Brown notes that people love to graze good food content – as TikTok reigns supreme as the most powerful platform for new food content (after helping launch Pink Sauce, the Keithadilla, and the more recent and existentially mortifying Grimace shake and horror vids), swiping up or right for more food content is as popular as any other movement has ever been via the digital realm. 

“It’s a form of entertainment and a never-ending pool of inspiration,” Brown noted, and “This is just a new way for folks to have open access to food libraries and continue to get creative in the kitchen.”

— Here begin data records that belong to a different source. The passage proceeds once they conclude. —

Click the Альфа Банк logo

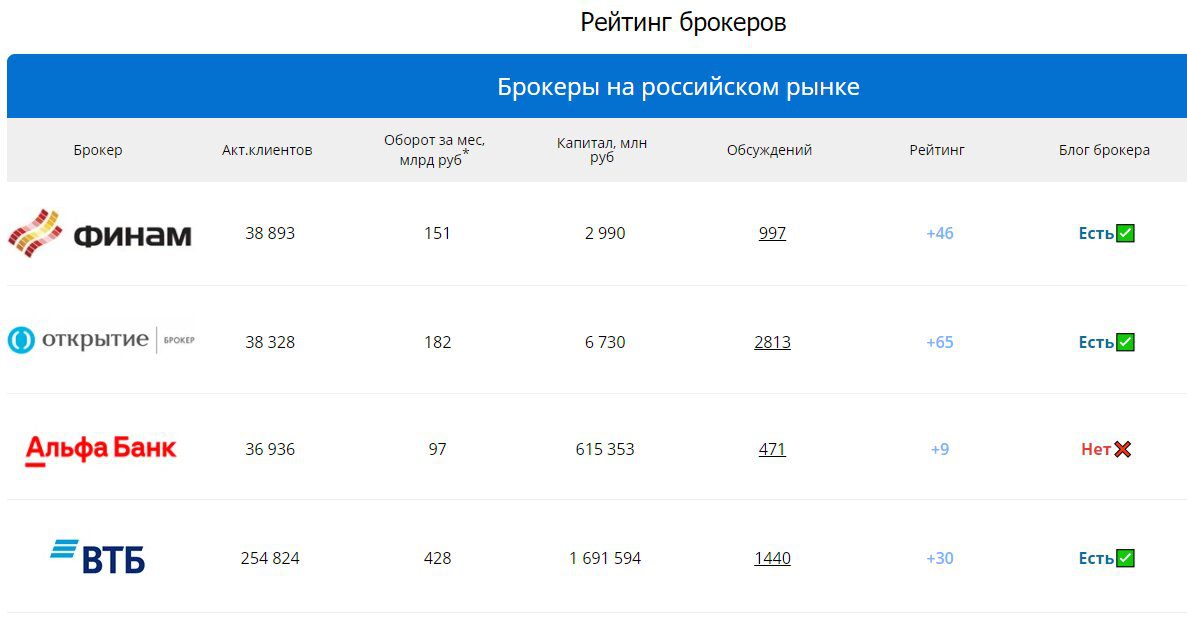[100, 449]
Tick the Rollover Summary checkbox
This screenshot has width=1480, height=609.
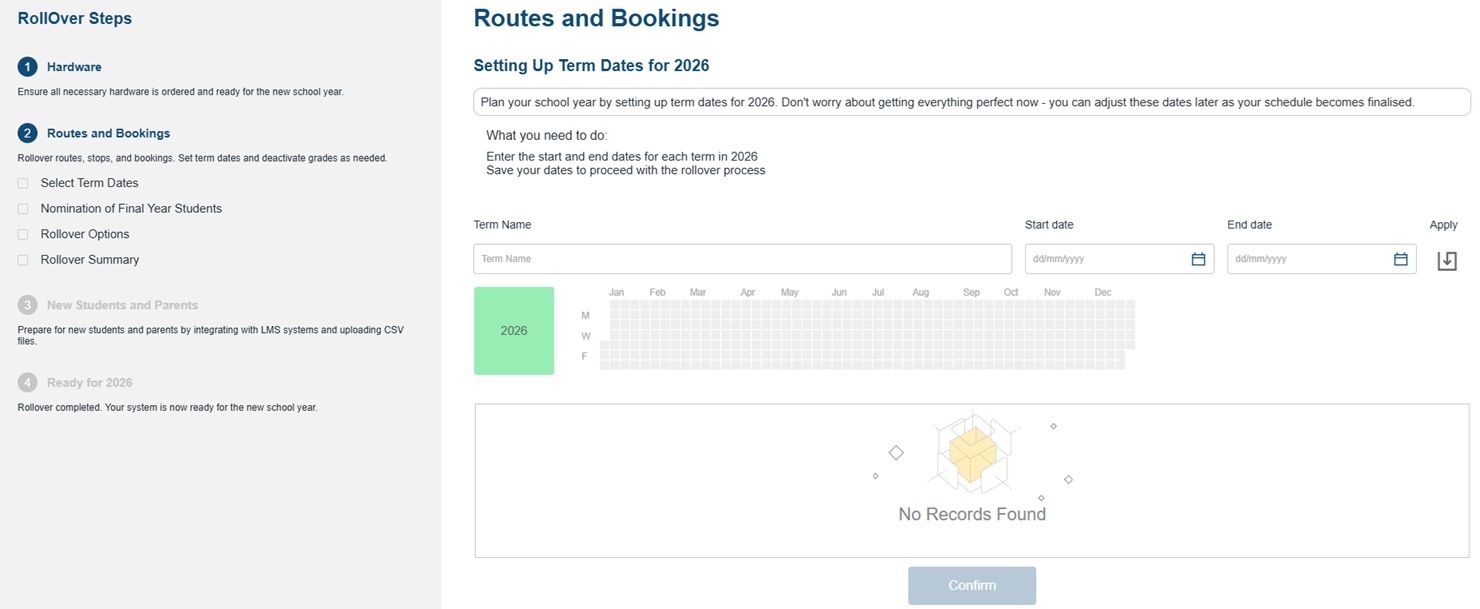tap(23, 260)
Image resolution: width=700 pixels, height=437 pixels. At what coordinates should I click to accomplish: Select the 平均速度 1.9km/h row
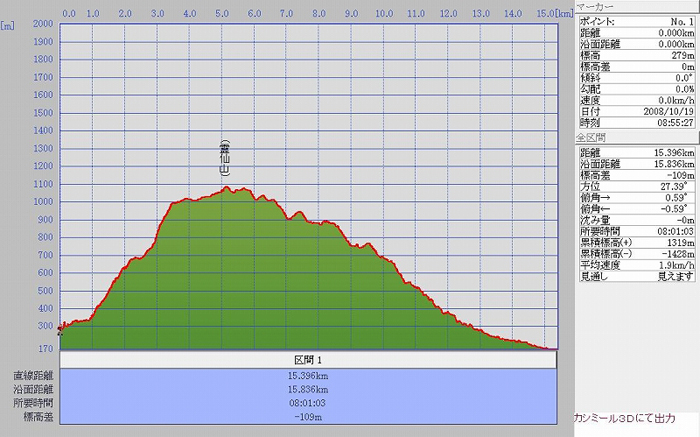tap(637, 264)
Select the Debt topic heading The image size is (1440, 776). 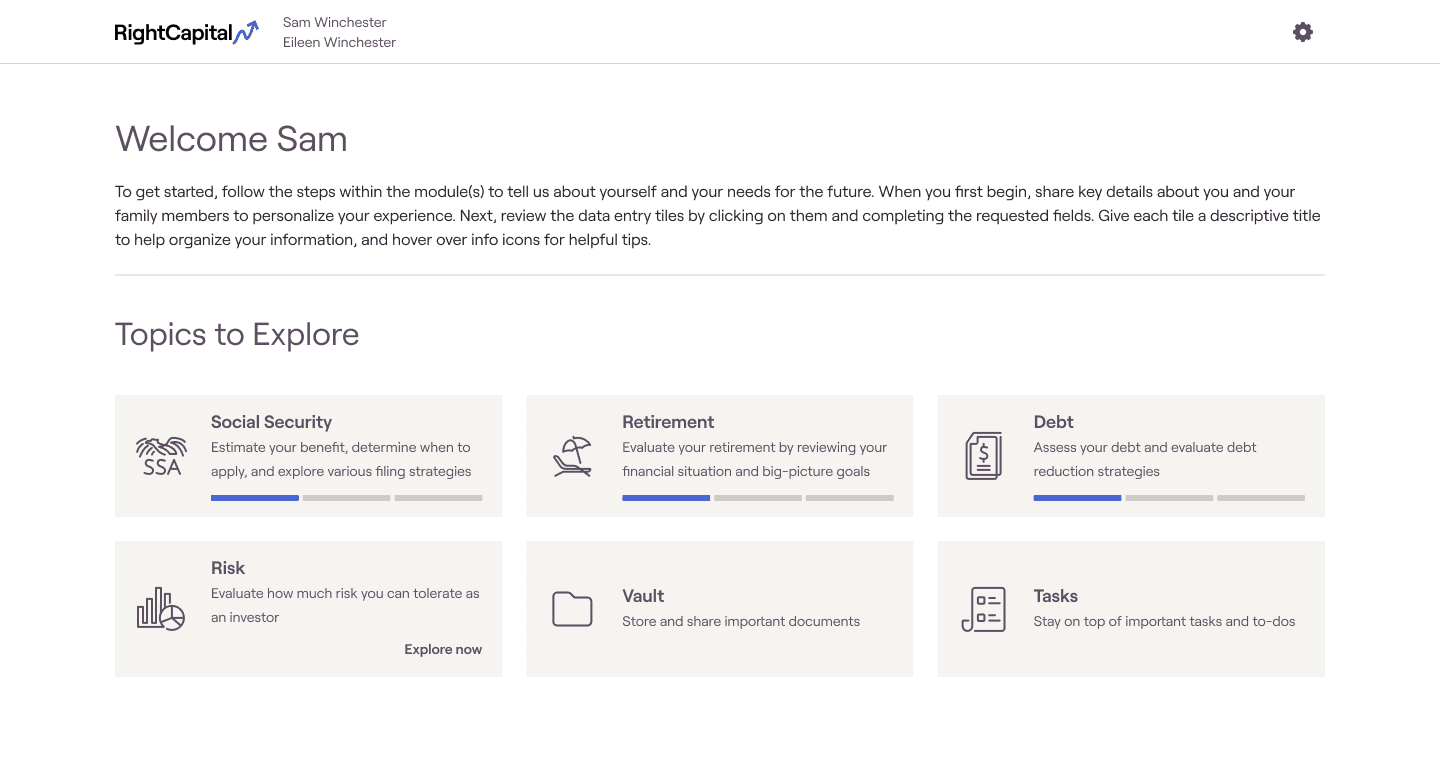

It would be impossible to write a piece about Botatouille without mentioning Remy, Pixar’s rat-turned-chef forebear in Ratatouille. “If you are what you eat,” he says early in the film, “then I only want to eat the good stuff.” There’s no doubt Tasty and Botatouille will help users achieve the good stuff, and while the fearless can be great – at least according to Anton Ego, food critic with the coffin-shaped office – Botatouille should help take some of the guesswork out of a truly simple, delightful, or nouveau meal for restaurateurs and consumers alike. Just don’t ask it how to fold in the cheese – you can’t do that unless you put the phone down, grab a spatula, and thrust your hands in the dough.